Therapy Dogs International, based in Flanders, N.J., was founded 1976. Last year more than 19,000 dogs and their handlers were registered with the organization, which operates in all 50 states and Canada. Similarly, Love on a Leash, started in 1984 and incorporated as the Foundation for Pet-Provided Therapy in 1995, has more than 900 members in 28 states.

However, AAT takes therapy to another level by seeking to extract the same benefits from casual animal-patient interactions but in a clinical setting where progress toward clearly defined goals is monitored and measured.

The Delta Society, based in Bellevue, Wash., has around 10,000 registered therapy animals, mostly dogs, and a serious commitment to AAT: The organization helps health care professionals and facilities set up AAT programs. “We have the tools and resources to guide them,” said Turnbull. However, the society does not track the number of institutions running such programs, and Turnbull is unaware of any such central registry charting the rise of AAT.

Nowhere are those tools being applied to greater effect than at the Inova Fairfax Hospital campus, in Virginia, where registered nurse Leslie Horton works almost full time as the animal-assisted care coordinator.

The program, started in late 2001, has enjoyed remarkable results. About 20 dogs have become an integral part of critical care, providing comfort to trauma and stroke victims, heart, lung and bone marrow transplant patients, those dying of cancer and others.

After 26 years working in intensive care, Horton knows all about the different levels of comas and patient responses. “The animal does stimulate something within them that helps them wake up,” she said.

This doesn’t happen in every case, but Horton says each month about five or six patients respond with increased levels of consciousness. “It’s amazing to see the change in them.”

The AAT program is carefully measured, and the results are being compiled in a report due out later this year. Horton hopes it will demonstrate both improved patient outcomes and financial benefits for the hospital.

There is some resistance from the medical profession, she said, based primarily on fears of infection, especially the spread of antibiotic-resistant organisms that could put patients and the wider public at risk.
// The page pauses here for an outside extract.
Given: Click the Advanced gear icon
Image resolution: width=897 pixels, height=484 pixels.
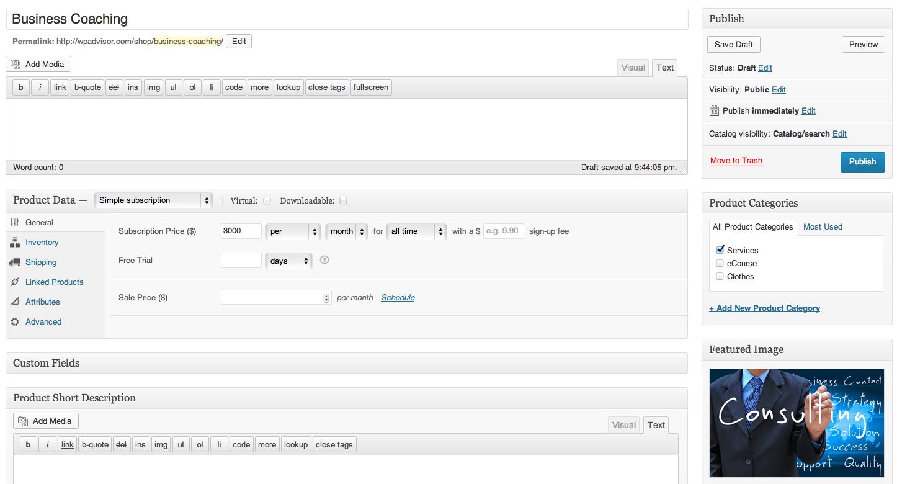Looking at the screenshot, I should click(x=15, y=322).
She calls this an “appropriate concern” but says such risks can be minimized by following guidelines from the federal Centers for Disease Control, Delta and the Association for Professionals in Infection Control and Epidemiology, Inc. Horton says after “at least 12,000 visits,” Inova’s program has no known cases of crossover infection.
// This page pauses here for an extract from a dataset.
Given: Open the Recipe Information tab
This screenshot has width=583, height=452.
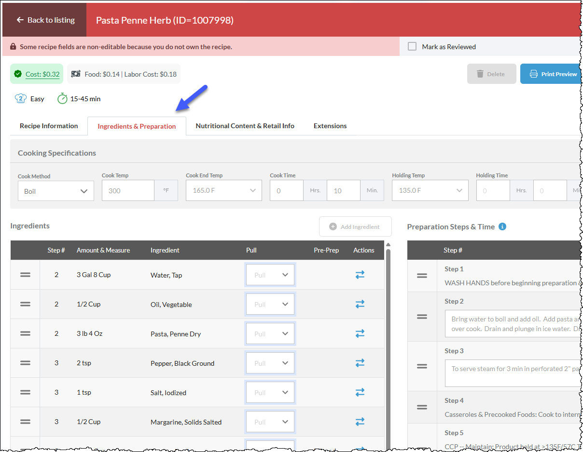Looking at the screenshot, I should [x=49, y=126].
Some resistance is also founded on fears of dogs biting or otherwise injuring patients, and the belief that the use of animals in therapy may not always be culturally or otherwise appropriate for certain patients.

Horton says these fears can be allayed by using well-trained animals that are good-tempered and enjoy working with people, educating the handlers and screening patients to make sure they want this type of contact.

She hopes the public — and doctors — will become more aware of what AAT has to offer and make more use of the service. “AAT is one of the tools we have, just like medicines, X-rays and physical therapy.”